→ **TASK INSTRUCTIONS**
With pictures left out, output exactly the lines from the line holding "How do I perform: Click" through the end of the data, both included.

(Screenshot grounding data)
◇ ◇ ◇ ◇ ◇ ◇ ◇

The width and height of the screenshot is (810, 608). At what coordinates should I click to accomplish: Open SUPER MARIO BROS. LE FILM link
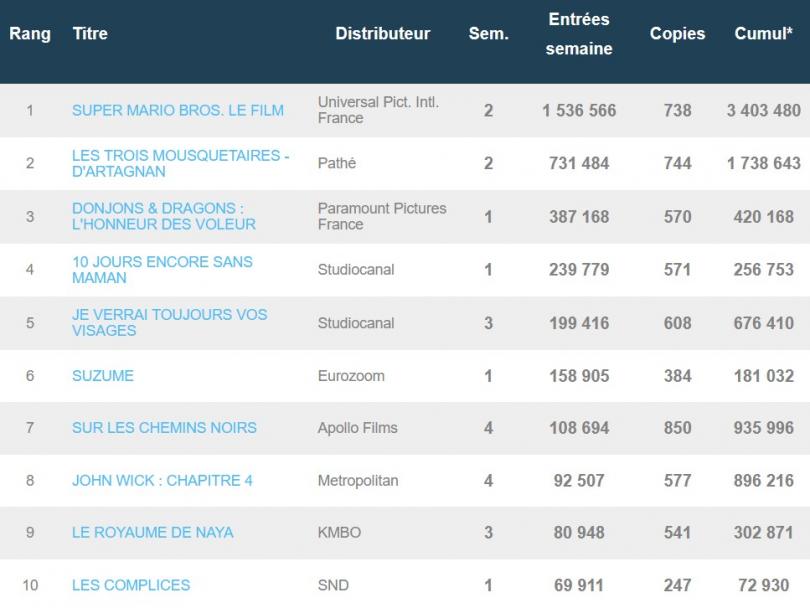[x=178, y=111]
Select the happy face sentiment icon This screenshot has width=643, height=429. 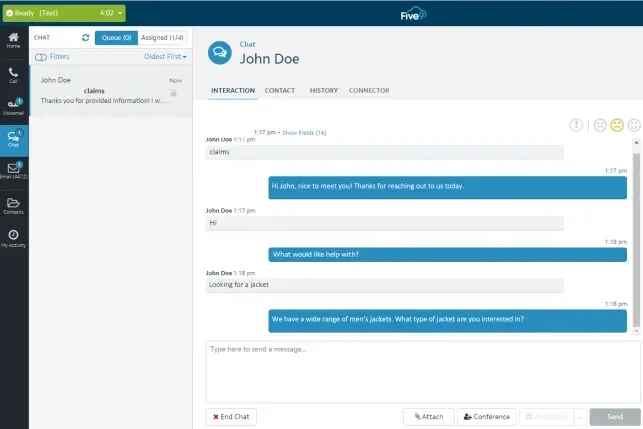pyautogui.click(x=634, y=125)
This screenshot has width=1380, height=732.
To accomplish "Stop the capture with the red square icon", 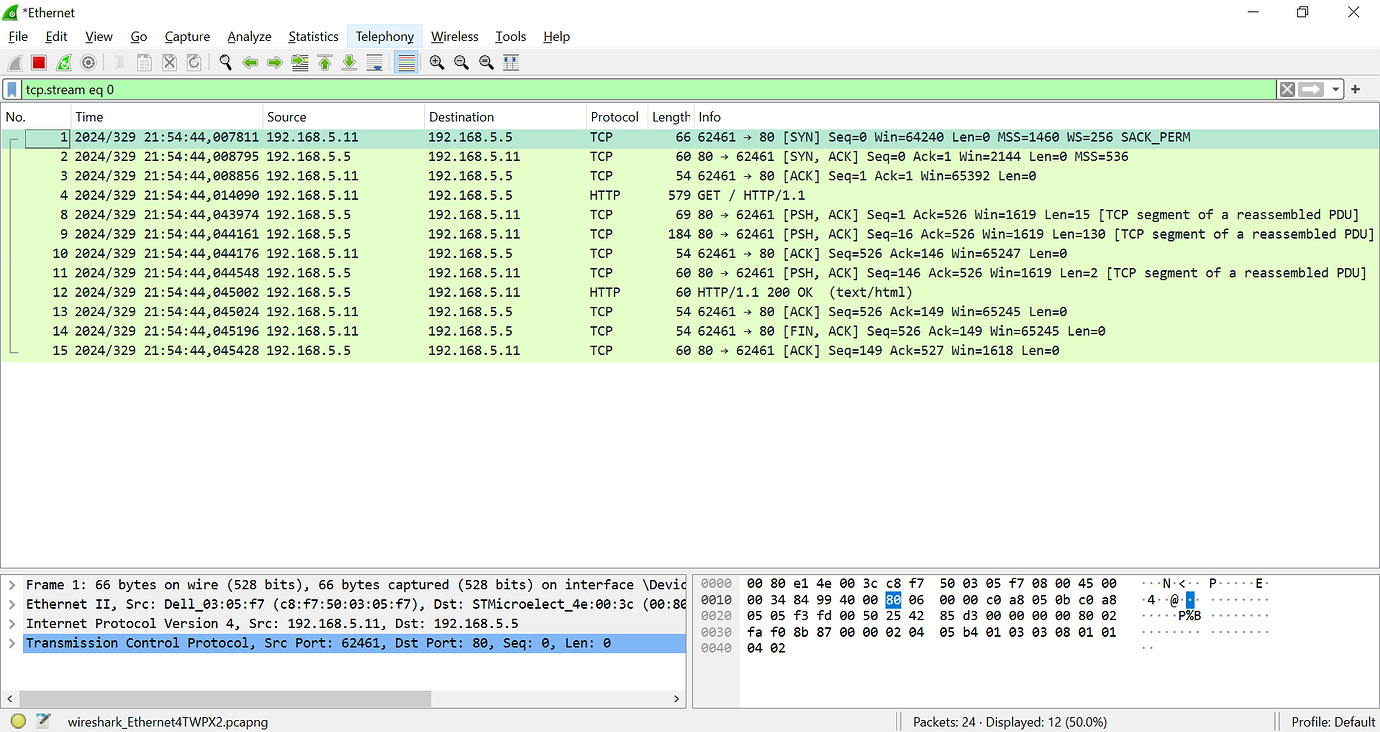I will coord(39,62).
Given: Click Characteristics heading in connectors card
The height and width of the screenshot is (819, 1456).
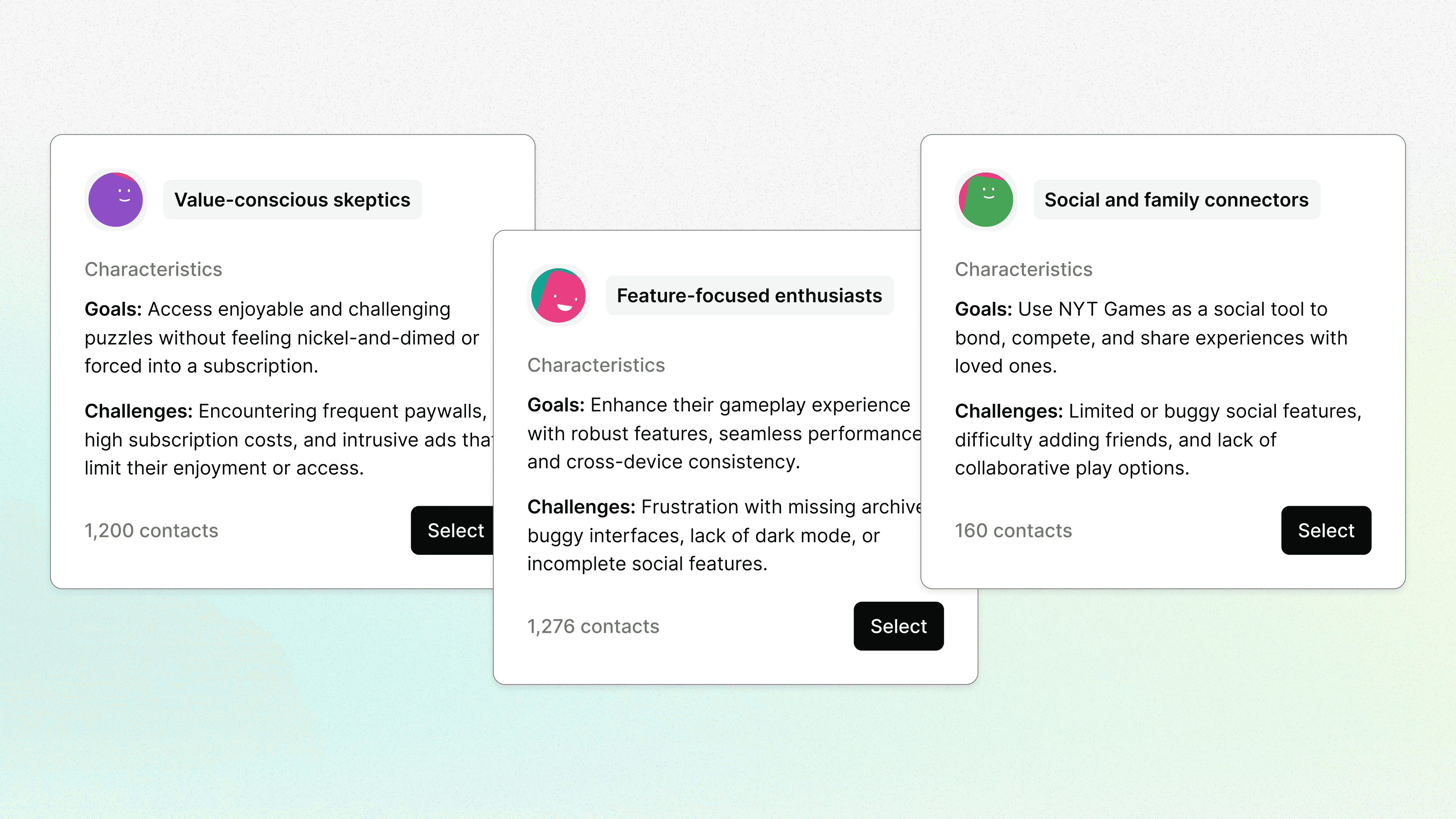Looking at the screenshot, I should pos(1024,269).
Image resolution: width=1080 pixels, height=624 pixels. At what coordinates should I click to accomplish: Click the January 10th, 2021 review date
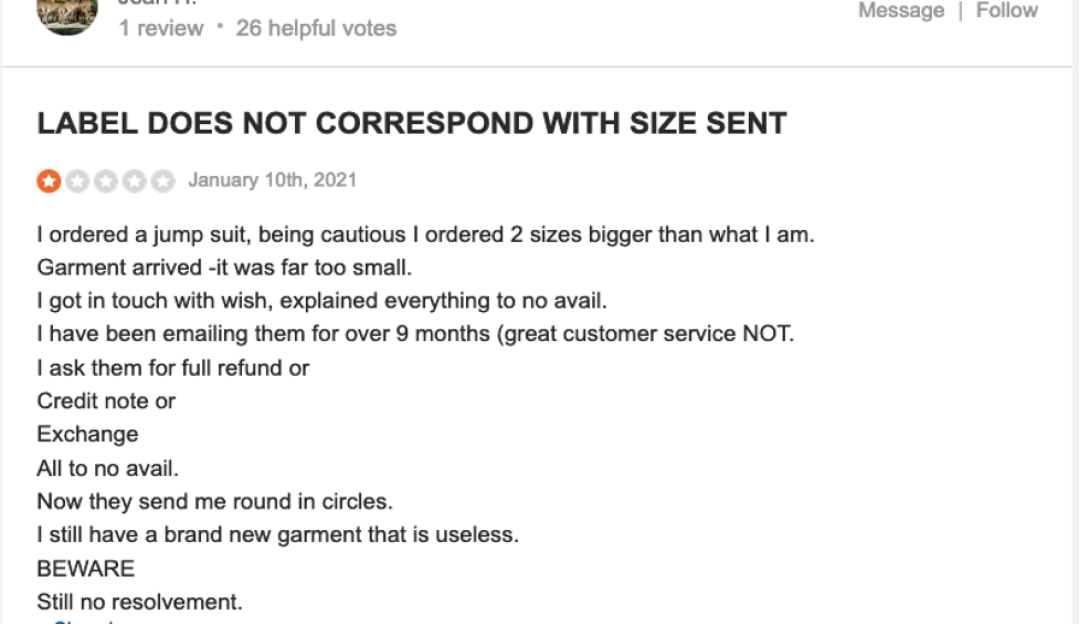click(x=272, y=181)
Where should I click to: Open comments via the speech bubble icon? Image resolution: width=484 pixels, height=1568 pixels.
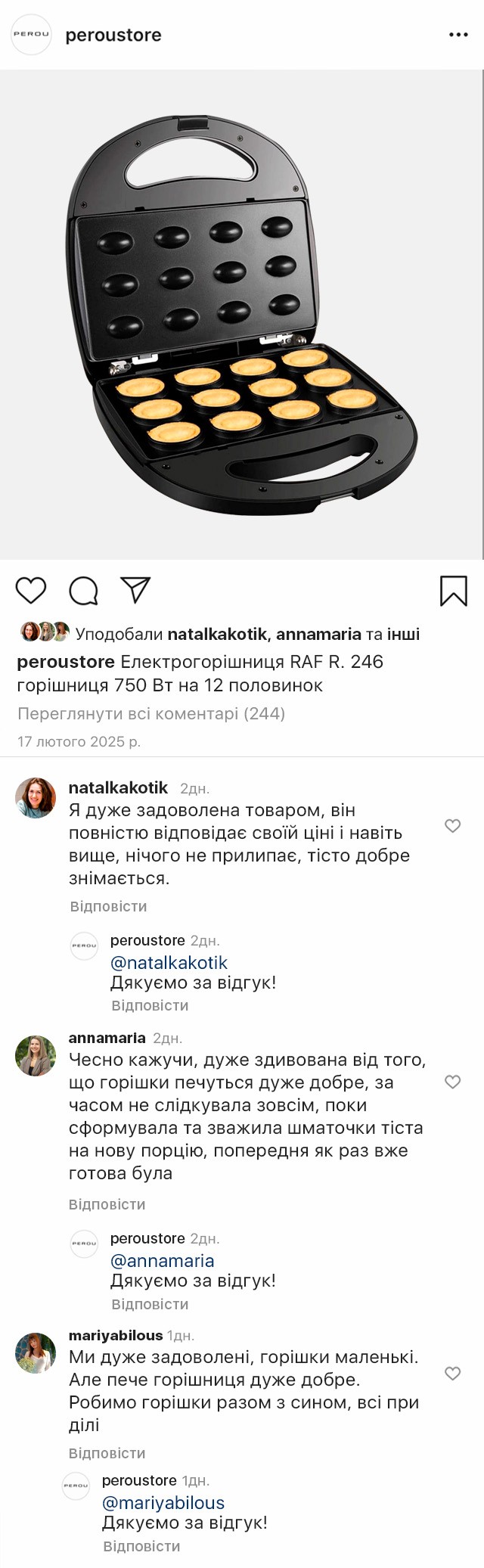click(84, 591)
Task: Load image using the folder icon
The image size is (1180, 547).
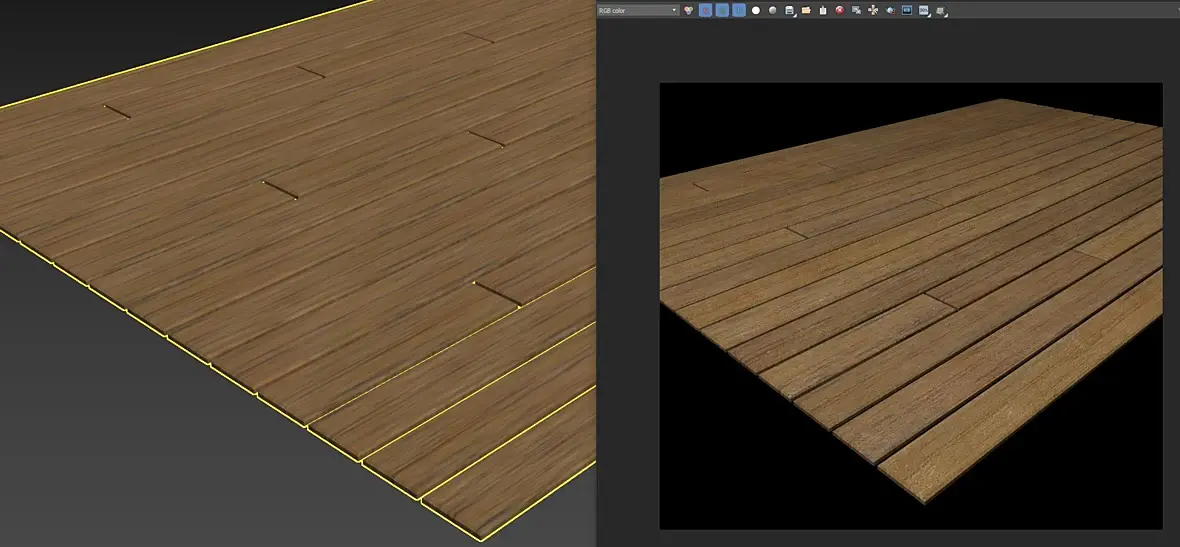Action: coord(806,10)
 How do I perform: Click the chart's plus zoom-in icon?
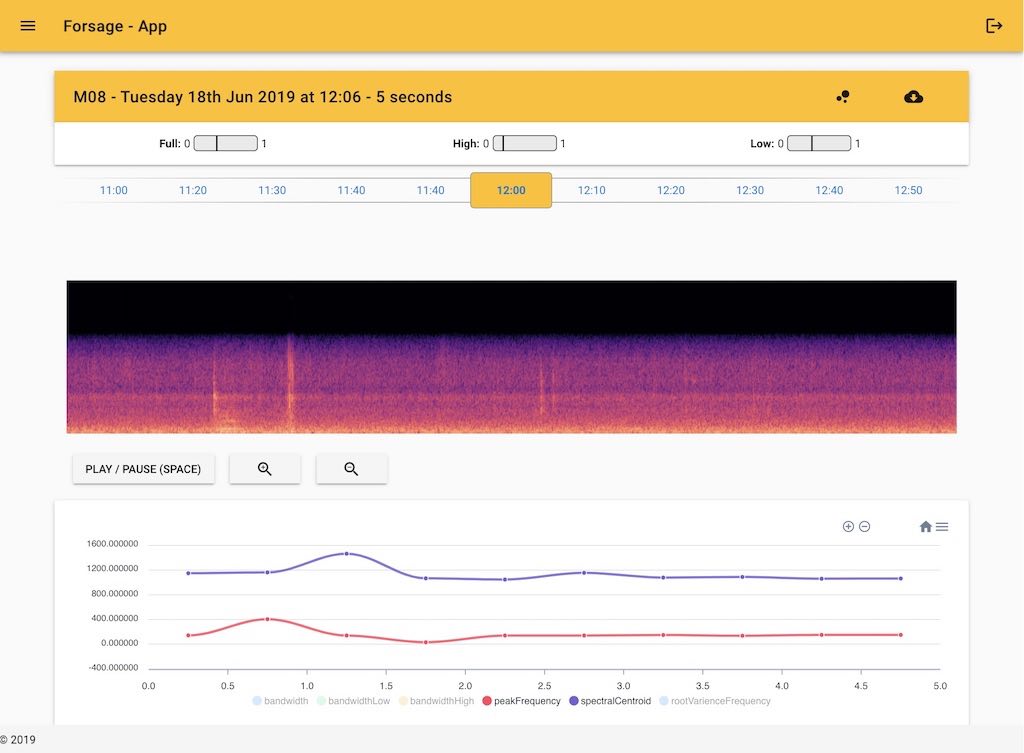(x=848, y=526)
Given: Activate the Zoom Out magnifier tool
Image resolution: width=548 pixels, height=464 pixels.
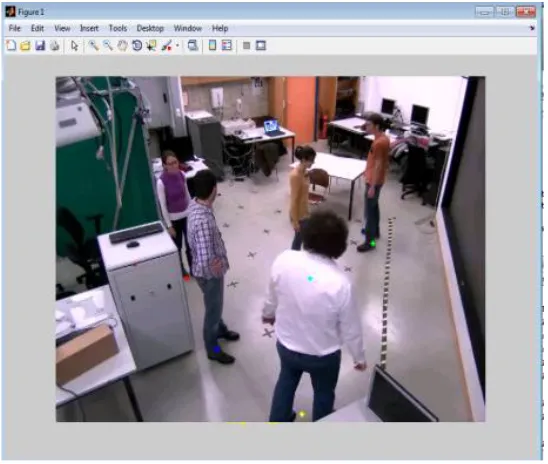Looking at the screenshot, I should click(108, 45).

◇ ◇ ◇ ◇ ◇ ◇ ◇

→ **SOLVED EXERCISE**
 How do I perform: Click the chart's plus zoom-in icon?
(x=848, y=526)
Given: Activate the Zoom Out magnifier tool
Image resolution: width=548 pixels, height=464 pixels.
Looking at the screenshot, I should click(108, 45).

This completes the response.